Несмотря на жизненные сложности, а может быть, благодаря им, писатель не прекращает напряженной творческой работы. Он продолжает по-своему осмыслять темы и логику Чаадаева и исследовать изнутри побудительные причины европейского прогресса. Постоянное присутствие в его сознании рассуждений Петра Яковлевича отражено и в отрывке незаконченной статьи 1834 года «О ничтожестве литературы русской», где речь заходит о своеобразии и высоком предназначении исторического развития России. Отдельные положения этого отрывка поэт почти дословно повторит через два года в своих возражениях на опубликованное в «Телескопе» первое философическое письмо. Несомненно, не мог не вспомнить Пушкин и это письмо, и излюбленную «одну мысль» Чаадаева и при работе над «Капитанской дочкой», где отчасти ведет и непрекращающийся внутренний диалог с другом.
Противопоставление Петром Яковлевичем «живых» лиц просвещенных европейских граждан и «немых» физиономий необразованных россиян всегда казалось Александру Сергеевичу неистинным в своей прямолинейности. Последние же годы жизни заставляют его еще пристальнее сравнивать высококультурное общество столицы и так называемый мир «маленьких людей». Исследуя в «Маленьких трагедиях» порожденные богатством европейской цивилизации индивидуалистические типы, Пушкин не находит в них твердого нравственного стержня, очеловечивающего людей. Разнообразные интеллектуальные достижения как бы украшали и полировали душу, маскируя ее глубинные пороки и усложняя противоречия между блестящей наружностью и внутренним несовершенством. Эти достижения еще более надмевали их обладателей и тем самым укрепляли сущностную разъединенность людей. Парадоксы такого внешнего просвещения, не улучшающего, а искажающего нравственную природу человека, писатель наблюдал и вокруг себя.

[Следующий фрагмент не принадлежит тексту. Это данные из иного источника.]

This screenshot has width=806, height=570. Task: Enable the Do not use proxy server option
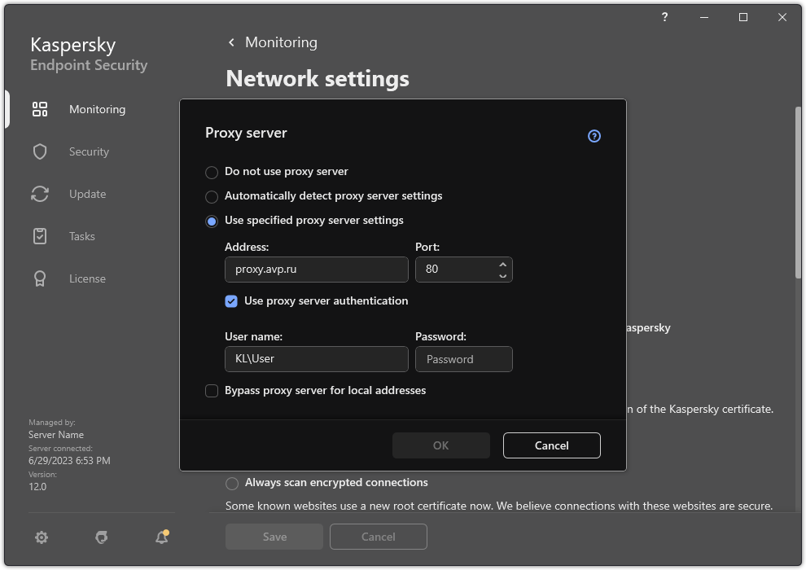click(x=212, y=172)

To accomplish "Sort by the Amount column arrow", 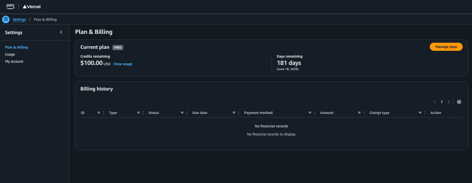I will pos(359,113).
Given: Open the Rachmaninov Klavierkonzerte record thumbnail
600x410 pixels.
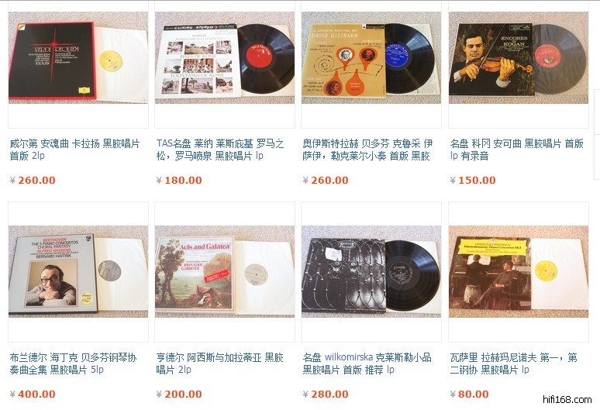Looking at the screenshot, I should point(519,271).
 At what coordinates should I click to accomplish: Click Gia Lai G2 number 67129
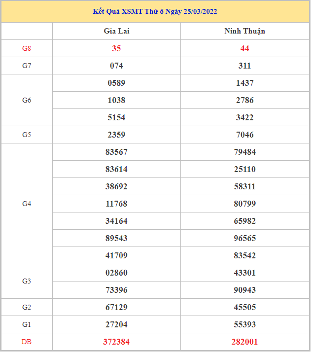(x=116, y=307)
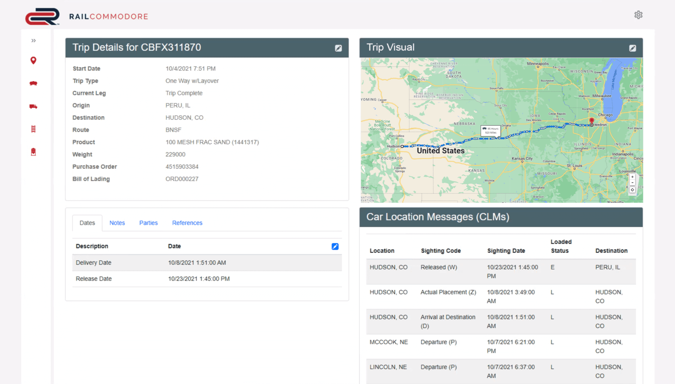Click the Trip Visual edit icon
The height and width of the screenshot is (384, 675).
pyautogui.click(x=632, y=48)
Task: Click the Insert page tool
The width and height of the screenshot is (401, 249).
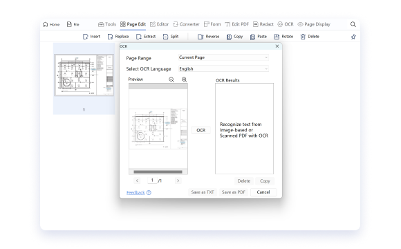Action: [91, 37]
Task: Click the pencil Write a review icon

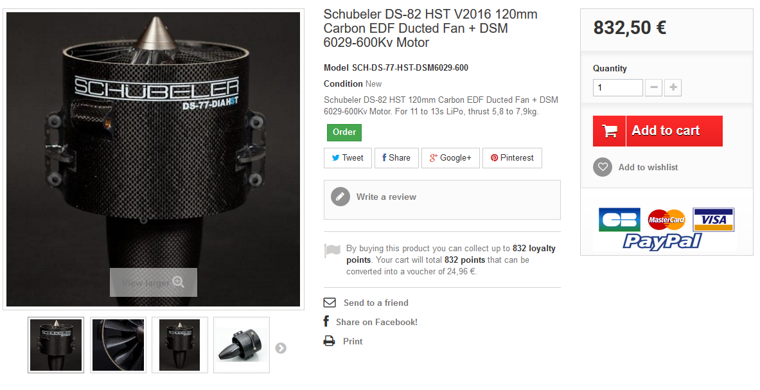Action: click(x=340, y=197)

В представителях же простого народа Пушкин чаще встречал самые глубокие нравственные чувства — совестливость, доброту, преданность, простодушие, искренность, скромность, бескорыстие, самоотверженность, без которых не только невозможно совершенствование человеческого бытия, но и самое его существование. Но и простой человек попадает во власть разных «стихий» и на пересечение многих «правд», где в горниле «оборачиваемости» добра и зла именно сохранение человечности (несмотря на кажущуюся простоту по сравнению с целями чаадаевского «высшего синтеза») оказывается все более важной задачей, заглушаемой гулом трагических общественных конфликтов. Не об этом ли думал Пушкин, когда писал «Капитанскую дочку» и изображал в ней «простых» и «непросвещенных» героев, покорных чувству сострадания и самоотверженной любви, голосу чистой совести и долга, составляющих неразрушимое ядро их личности и поддерживающих энергию добра в мире?
Трудно сказать, как протекал диалог писателя с мыслителем в их последнюю встречу после долгой разлуки. Александр Сергеевич в эту пору находился далеко не в лучшем состоянии духа. В начале 1836 года ставшее более настойчивым ухаживание молодого кавалергарда Дантеса за Натальей Николаевной привлекает особое внимание петербургского общества и раздражает писателя. В феврале, как бы возвращаясь ко временам своей неспокойной молодости, он делает три дуэльных вызова. «Я не помню его в таком отвратительном состоянии духа», — писала сестра поэта. Однако от тягчайших дум, как всегда, отвлекала работа. Пушкин приехал в Москву для изучения архивов и по делам, связанным с изданием «Современника». Беседы с сотрудниками «Московского наблюдателя», визиты вежливости также занимают много времени, хотя по душе ему лишь общество П. В. Нащокина, с которым он проводит целые дни. «Нащокин здесь одна моя отрада», — признается он жене, сухо сообщая в другом послании, что Чаадаева видел только один раз. О том, что свидание состоялось не сразу, свидетельствует и записка Петра Яковлевича к Александру Сергеевичу: «Я ждал тебя, любезный друг, вчера, по слову Нащокина, а нынче жду по сердцу. Я пробуду до восьми часов дома, а потом поеду к тебе. В два часа хожу гулять и прихожу в 4. Твой Чаадаев».